(TASK REQUIREMENTS): State how many lines in the listing below contain the word "height", and write nothing else.

(PROVIDED INFORMATION):
☆ ☆ ☆
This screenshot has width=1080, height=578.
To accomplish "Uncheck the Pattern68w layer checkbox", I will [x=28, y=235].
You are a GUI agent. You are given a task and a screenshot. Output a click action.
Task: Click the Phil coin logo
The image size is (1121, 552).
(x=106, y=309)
☆ ☆ ☆
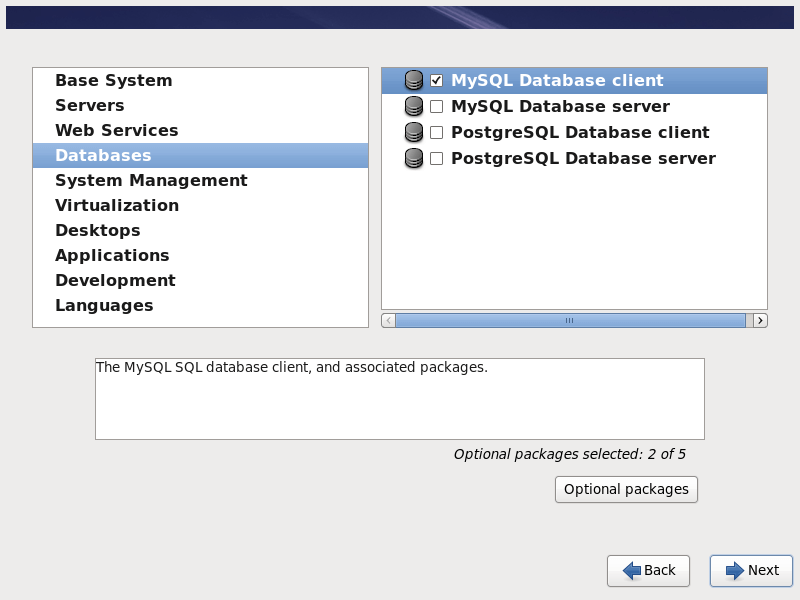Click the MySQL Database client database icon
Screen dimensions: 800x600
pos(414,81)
☆ ☆ ☆
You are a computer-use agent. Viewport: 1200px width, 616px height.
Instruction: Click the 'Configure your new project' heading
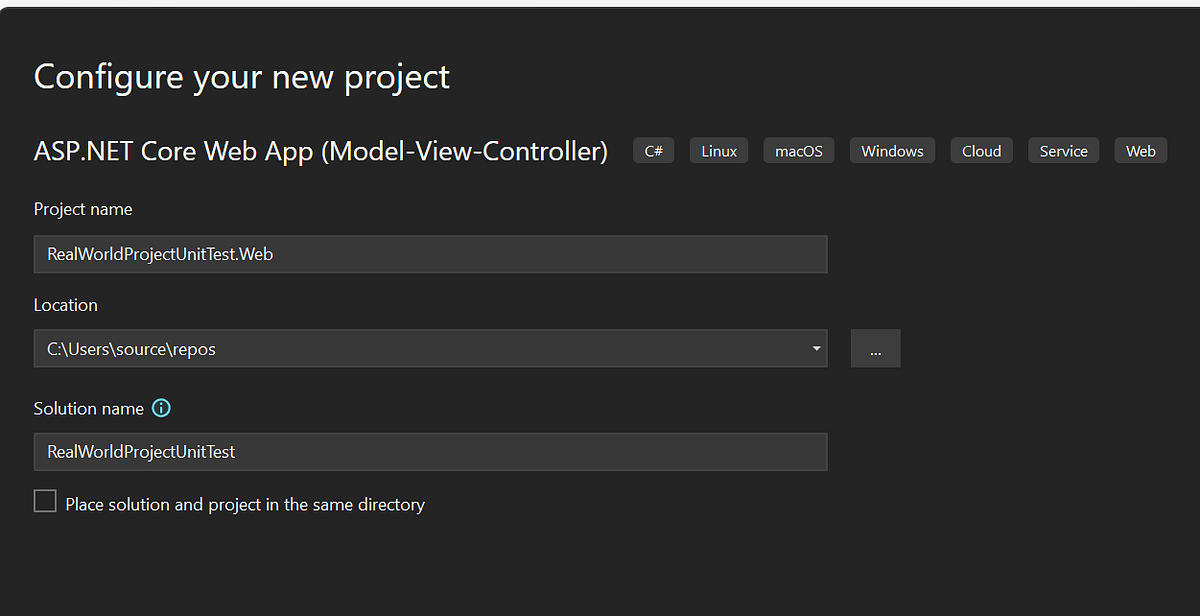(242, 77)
☆ ☆ ☆
(WRITTEN RESPONSE): 2